We see them everyday, haunting busy intersections and freeway off ramps. They gaze into our cars, hoping for a handout or even just eye contact–some small show of acknowledgment. Many of them hold weathered, cardboard signs proclaiming their status: Homeless Veteran.
Los Angeles has the highest concentration of homeless vets in the country: about 20,000 according to the U.S. Department of Veterans Affairs. That could be slightly eased, though, if a proposal to renovate Buildings 4 and 5 on the Veterans Affairs campus in the valley is successful.

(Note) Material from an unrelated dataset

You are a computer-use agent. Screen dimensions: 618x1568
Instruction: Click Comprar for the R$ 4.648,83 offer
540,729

The department is considering plans to transform the buildings, damaged in the 1994 Northridge quake and most recently used for film shoots, into permanent housing for homeless vets. If the plan is approved and the long-term lease signed, the project will also include social services and counseling.
“To have 20,000 homeless vets and have these buildings used for movie shoots, we need to reprioritize about what we are doing in this country,” said Toni Reinis, executive director of New Directions, the nonprofit group that would run the facility.
Still, the proposed $40 million makeover faces some uncertainty. New Directions must raise the money for it, though Ms. Reinis said it was already lining up potential sources, and it faces objections from the congressman who represents the area, Representative Brad Sherman, a Democrat, as well as some people living nearby.